Paper detail

Multiparty quantum protocols for assisted entanglement distillation

Quantum information theory is a multidisciplinary field whose objective is to understand what happens when information is stored in the state of a quantum system. Quantum mechanics provides us with a new resource, called quantum entanglement, which can be exploited to achieve novel tasks such as teleportation and superdense coding. Current technologies allow the transmission of entangled photon pairs across distances up to roughly 100 kilometers. For longer distances, noise arising from various sources degrade the transmission of entanglement to the point that it becomes impossible to use the entanglement as a resource for future tasks. A strategy for dealing with this difficulty is to employ quantum repeaters, stations intermediate between the sender and receiver which participate in the process of entanglement distillation, thereby improving on what the sender and receiver could do on their own. In this work, we study entanglement distillation between two recipients sharing a mixed state and with the help of repeater stations. We extend the notion of entanglement of assistance to arbitrary states and give a protocol for extracting pure entanglement. We also study quantum communication protocols in a more general context. We give a new protocol for the task of multiparty state merging.
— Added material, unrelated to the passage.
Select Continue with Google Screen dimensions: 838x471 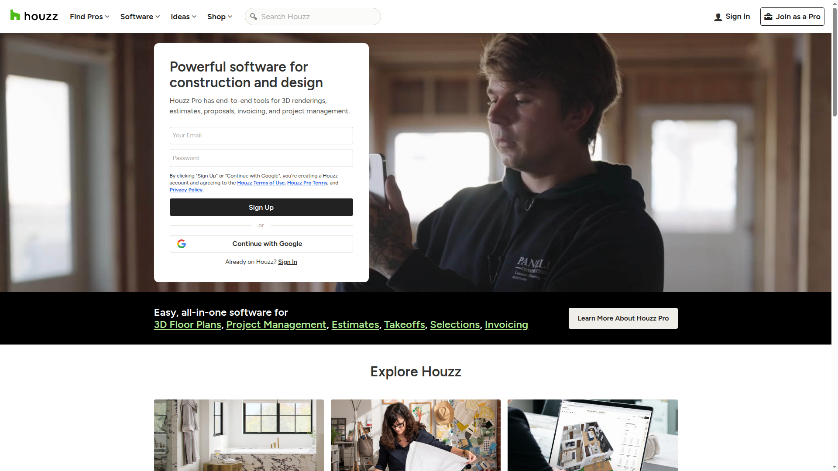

The previous multiparty state merging protocol required the use of time-sharing. Our protocol does not require time-sharing for distributed compression of two senders. In the one-shot regime, we achieve multiparty state merging with entanglement costs not restricted to corner points of the entanglement cost region. Our analysis of the entanglement cost is performed using (smooth) min- and max-entropies. We illustrate the benefits of our approach by looking at different examples.